In my first big change for review writing for 2018, it is time to recognise streaming services original content as part of the film release calendar and review them accordingly.
After all last year brought the likes of the excellent Gerald's Game, Cannes Film Festival competitor Okja and Amazon Studios Oscar-winning Manchester By The Sea.
Following on from the Oscar-nominated Mudbound, December brought Netflix's most expensive original production Bright, at a cool $90 million. Although this has now been surpassed by Scorsese's The Irishman at a budget of $100 million.
It wouldn't have been a Netflix original release with a little bit of controversy and Bright dutifully supplied it. Many critics called it one of the worst films of 2017 and Netflix fired back claiming it was their most popular original release with 11 million views in its first three days.
While its true that 11 million views on Netflix, which is a paid subscription, is not equal to 11 million people paying $15 to watch a film in a cinema during its opening weekend, it was certainly enough for Netflix to greenlight a sequel. Clearly they are banking on a large percentage of those views being people who enjoyed it and not just clicking on it to see if it was as bad as the reviews made out.
This reviewer was certainly in the latter category to begin with but it is not anywhere near as bad as 2017 films such as Transformers: The Last Knight and The Snowman.
Just like Ayer's Suicide Squad, this is a case of poor execution and wasted potential. For there is something at the heart of Bright that could have made for a great limited series with a new spin on the procedural detective/mismatched buddy cop drama.
Instead the result is an End of Watch retread with two police partners forced to work through their own issues with each other whilst trying to stop the end of the world... Oh, that's right, Bright is set in a world where Humans, Orcs and Elves live side by side.
Imagine if Lord Of The Rings had ended with Sauron being destroyed and all the different armies called an uneasy truce until the modern day.
The film begins with very little in the way of world building, instead focusing on Will Smith's police officer returning to duty after being shot while on duty with the very first Orc police officer Nick Jacoby (played with humour and pathos by Joel Edgerton). The rest of the department want Jacoby gone because he doesn't fit in, and before you say it, yes it does feel very similar to the plot of Zootropolis at this point.
There are bigoted fellow cops and underhanded schemes to frame the Orc but before you can say Internal Affairs, the two partners are called to a disturbance where they discover the one ring that will rule them all... wait, no, they find a magic wand which is wanted by every single criminal in the city and it turns into a fight to survive the night.
From here it is a very generic, straight up action film that lacks the wit and charm needed to sell the more ridiculous aspects of the story. For example, at no point does Will Smith witness something crazy and shout "Awwww hell no!". Missed opportunities!
There remains untapped potential that could turn the sequel into something special but Bright is sadly a dim and dull affair with the risk that as it is on Netflix, audiences may not get to the end of their watch.

2 stars

Wednesday, 26 February 2014

A New York Winter's Tale - review

There was me thinking that there wouldn't be a worse film in 2014 than I, Frankenstein, and just a few weeks later along comes A New York Winter's Tale.

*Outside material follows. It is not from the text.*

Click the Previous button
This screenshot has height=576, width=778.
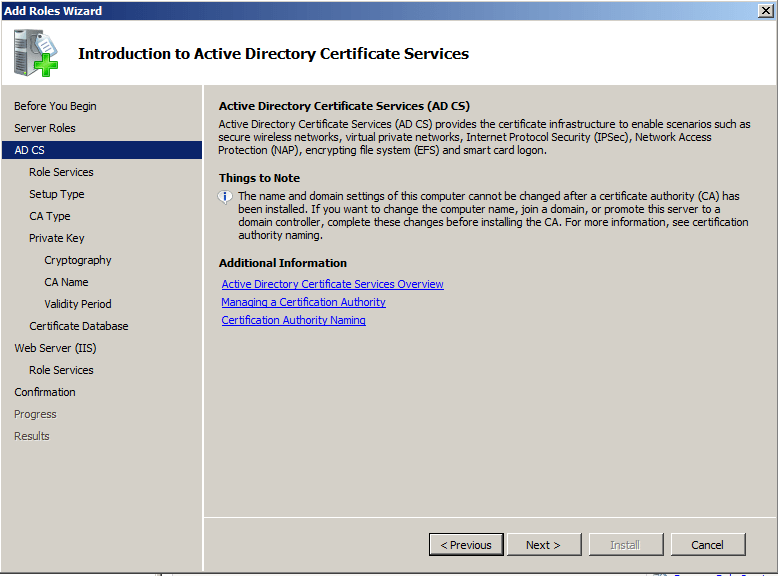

The writing was on the wall following the trailer which starts as a rather soppy tale between loveable rogue and petty thief Colin Farrell and a young red-haired girl with TB from Downton Abbey in turn of the century America. THEN he is pushed off a bridge by the incredibly Oirishly-accented Russell Crowe and we find Farrell in modern day New York and it has become a supernatural tale involving angels, demons and Jennifer Connelly.

It was difficult to know the exact moment that you have to put your hands up, admit defeat and just embrace the awfulness of a film which has been played completely straight yet comes across as utterly ridiculous and unintentionally hilarious.

It could have been when the Irish-accented Farrell's German-sounding parents are refused entry to the US as they have Consumption and think that the best chance their son has for survival as they are being shipped back to where they came from is to blindly put him off in a little wooden model boat and dump him in the water near the Statue of Liberty.

Perhaps it is when the audience is meant to believe that a 110 year old would still be allowed to be the acting editor-in-chief of a major New York newspaper in 2014.

Maybe it is when Russell Crowe's demonic thug boss talks to Lucifer (played Will Smith) who wears a Jimi Hendrix t shirt in 1914.

Is it when it is discovered that sex with Colin Farrell is fatal as the girl with TB passes away instantly afterwards?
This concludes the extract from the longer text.